[Cryptography] How to prove Wikileaks' emails aren't altered

John Levine johnl at iecc.com
Mon Oct 24 23:02:08 EDT 2016


>Also haven't looked but I suspect DKIM considers hash over
>body message (and possibly other chunks) as optional. In that
>case of course body content would be forgeable.

Rather than guessing, how about reading the RFC?

In principle a signature can contain l=0 which means the body hash
only contains the first zero bytes of the body, but normally it hashes
the whole body so you know the message body you've got is the one it
signed.  Since it takes literally five seconds to download the
messages in question and examine the signatures to see if there's an
l=, I'll leave it as an exercise for the interested reader.

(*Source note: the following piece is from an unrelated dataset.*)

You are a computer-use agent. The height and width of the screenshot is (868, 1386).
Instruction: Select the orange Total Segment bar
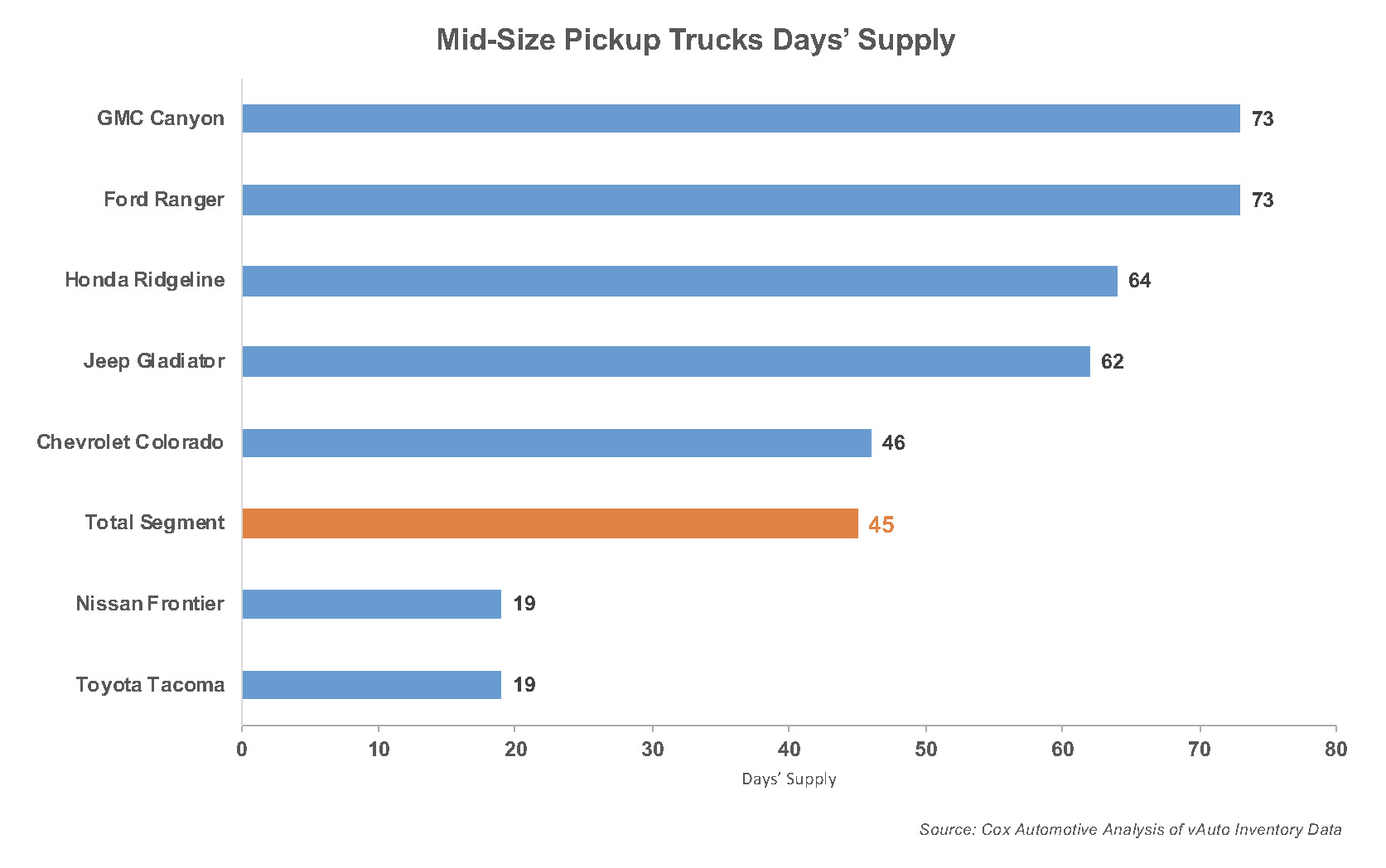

Also, while Jon is correct that the design of DKIM allows anyone to
sign anything, in practice, gmail doesn't let one gmail user send mail
as another. The chances that a signed gmail-to-gmail message is not
what it appears are very low unless you believe that someone has
stolen the DKIM signing key and nobody at Gmail has noticed and
rotated to a new key.

R's,
John

PS: I have to admit I'm surprised that Gmail hasn't rotated the
signing key in four years.  Typical times are one or two times a year.
I rotate mine every month, just because I can.